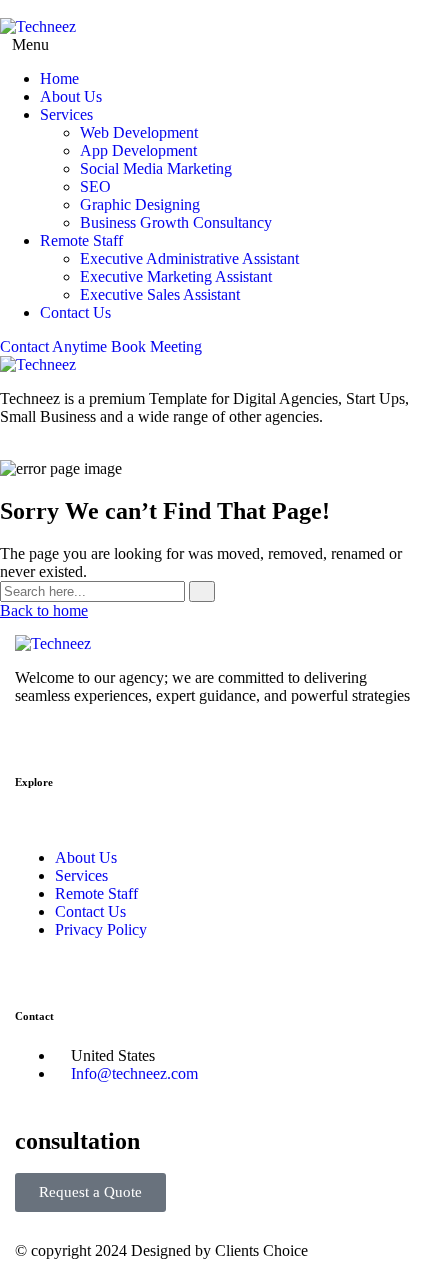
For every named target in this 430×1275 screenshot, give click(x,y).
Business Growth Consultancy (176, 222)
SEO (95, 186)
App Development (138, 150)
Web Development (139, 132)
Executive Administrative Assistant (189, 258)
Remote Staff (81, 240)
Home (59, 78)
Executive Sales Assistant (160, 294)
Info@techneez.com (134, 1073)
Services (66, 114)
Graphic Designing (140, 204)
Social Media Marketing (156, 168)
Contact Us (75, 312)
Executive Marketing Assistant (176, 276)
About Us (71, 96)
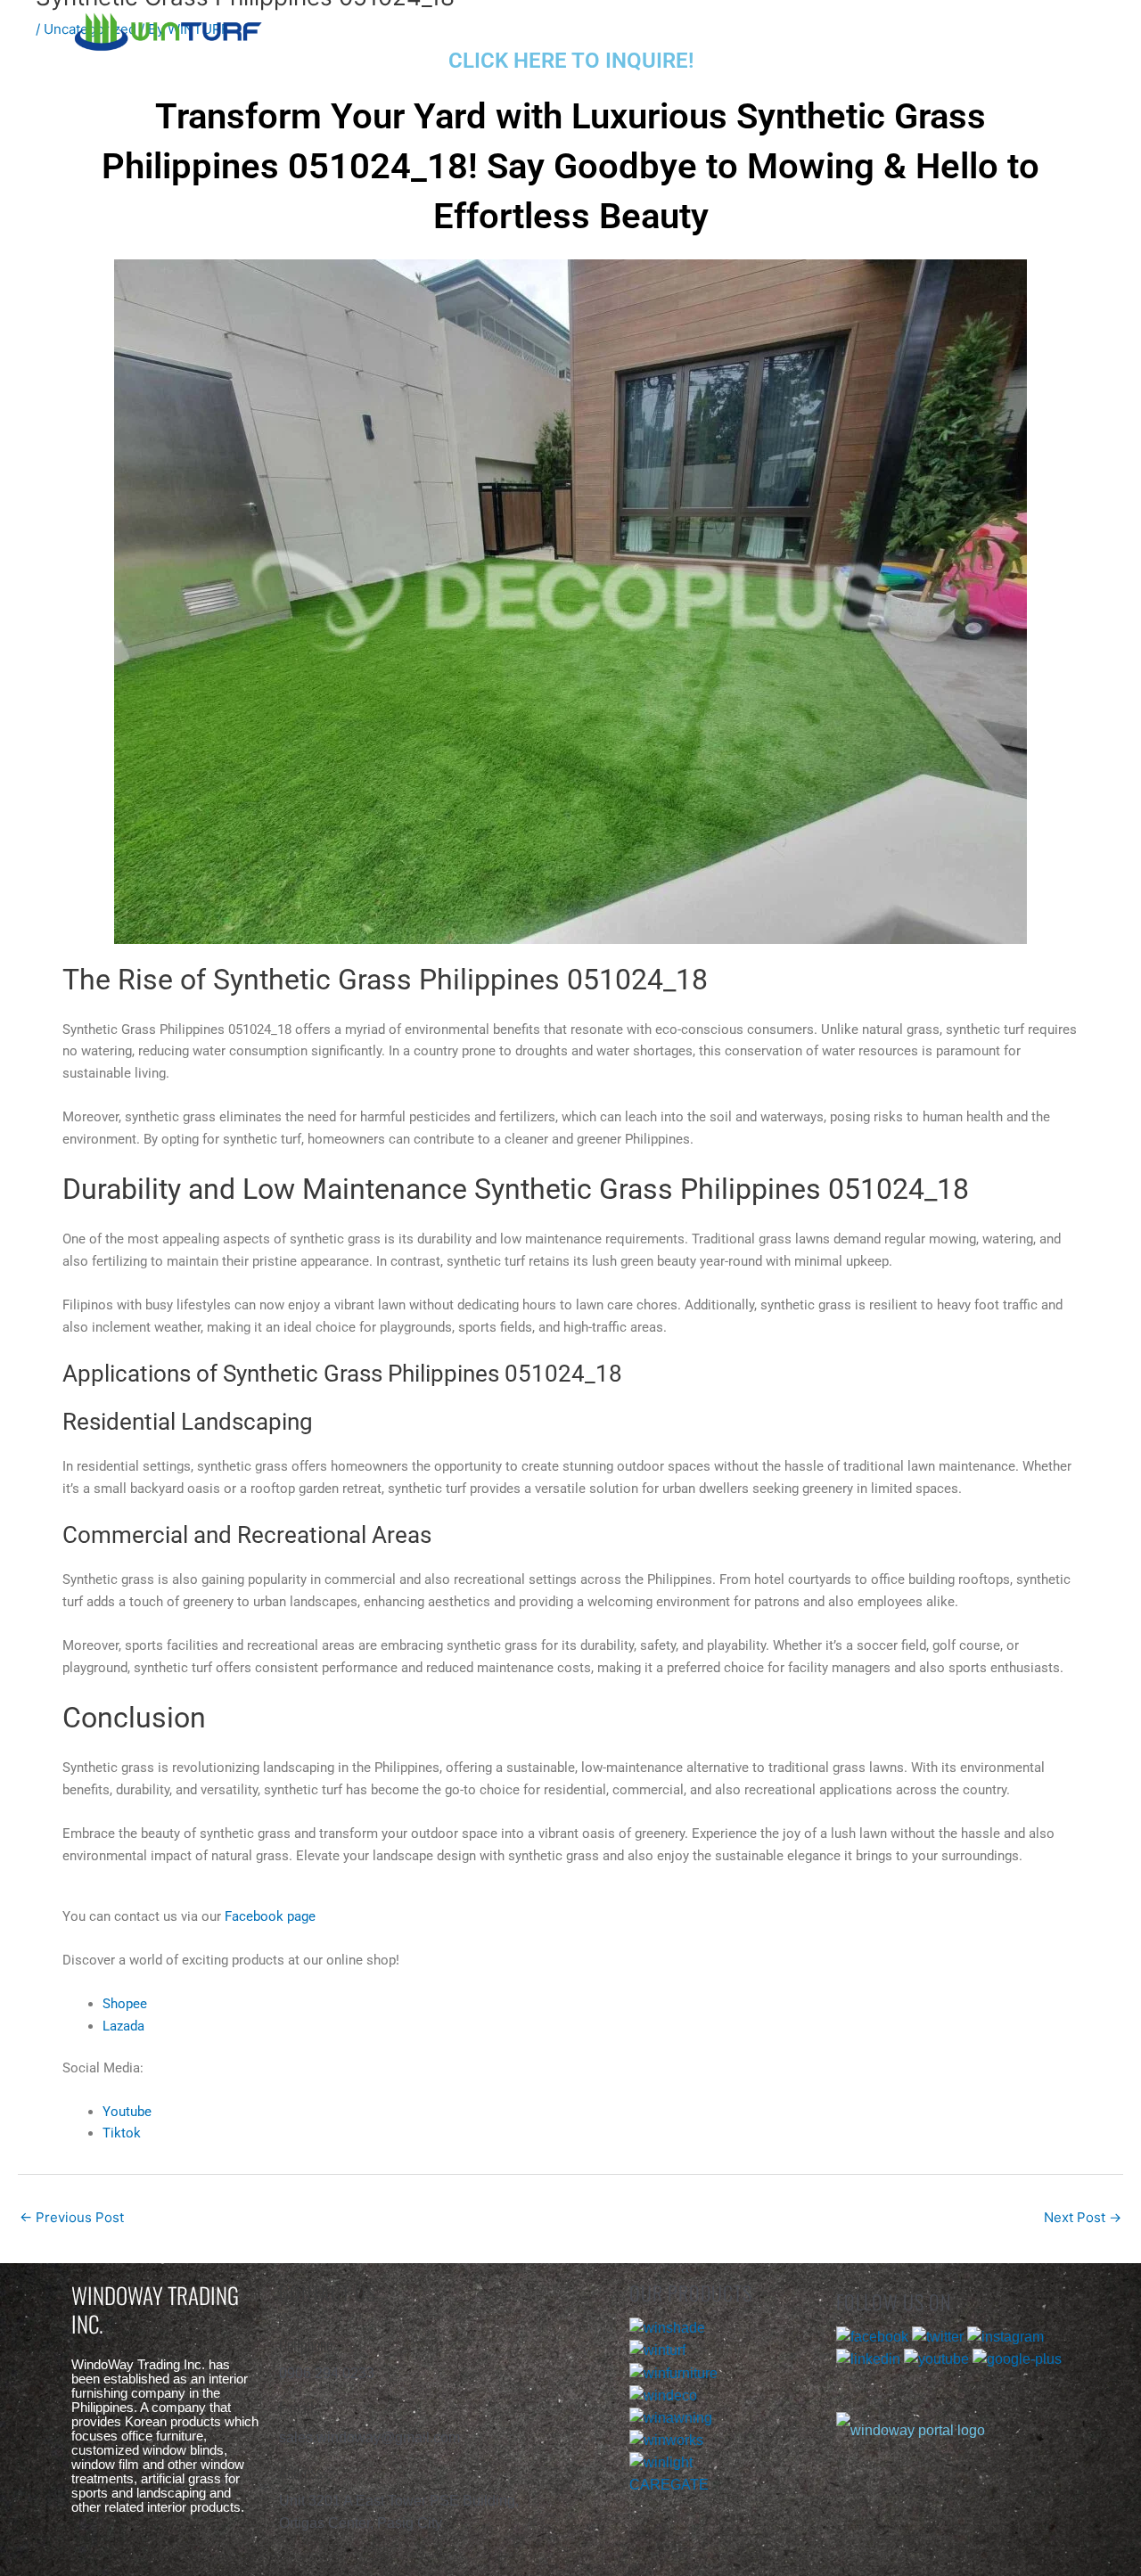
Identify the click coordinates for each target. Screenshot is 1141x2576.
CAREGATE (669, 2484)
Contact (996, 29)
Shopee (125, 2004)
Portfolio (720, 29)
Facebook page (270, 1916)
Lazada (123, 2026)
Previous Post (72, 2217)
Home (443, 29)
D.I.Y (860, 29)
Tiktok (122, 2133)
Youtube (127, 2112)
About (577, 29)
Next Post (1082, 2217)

○ ○ ○

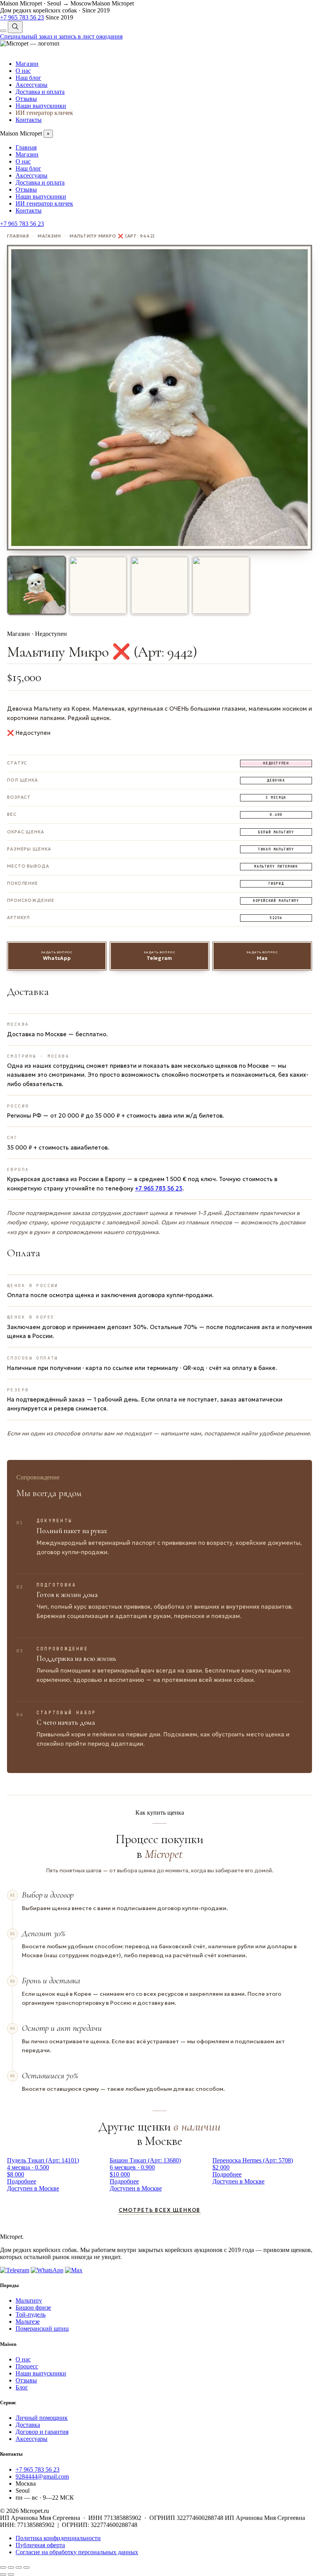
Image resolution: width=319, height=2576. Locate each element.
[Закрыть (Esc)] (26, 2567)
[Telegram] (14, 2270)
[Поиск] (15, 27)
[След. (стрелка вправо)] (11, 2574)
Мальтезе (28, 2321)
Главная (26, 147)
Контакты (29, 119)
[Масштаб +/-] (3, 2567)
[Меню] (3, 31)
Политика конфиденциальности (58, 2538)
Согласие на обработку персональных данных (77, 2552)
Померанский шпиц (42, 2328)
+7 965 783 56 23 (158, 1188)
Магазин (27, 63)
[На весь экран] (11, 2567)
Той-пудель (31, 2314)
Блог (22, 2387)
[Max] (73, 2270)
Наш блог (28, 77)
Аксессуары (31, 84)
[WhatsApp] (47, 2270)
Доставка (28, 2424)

○ ○ ○

WHAT YOU NEED TO DO
In the data above, which lines lie between the line with "Мальтезе (28, 2321)" and the line with "Доставка (28, 2424)", inclusive? Print those lines exactly and nothing else.

OUTPUT FOR THIS TASK
Мальтезе (28, 2321)
Главная (26, 147)
Контакты (29, 119)
[Масштаб +/-] (3, 2567)
[Меню] (3, 31)
Политика конфиденциальности (58, 2538)
Согласие на обработку персональных данных (77, 2552)
Померанский шпиц (42, 2328)
+7 965 783 56 23 (158, 1188)
Магазин (27, 63)
[На весь экран] (11, 2567)
Той-пудель (31, 2314)
Блог (22, 2387)
[Max] (73, 2270)
Наш блог (28, 77)
Аксессуары (31, 84)
[WhatsApp] (47, 2270)
Доставка (28, 2424)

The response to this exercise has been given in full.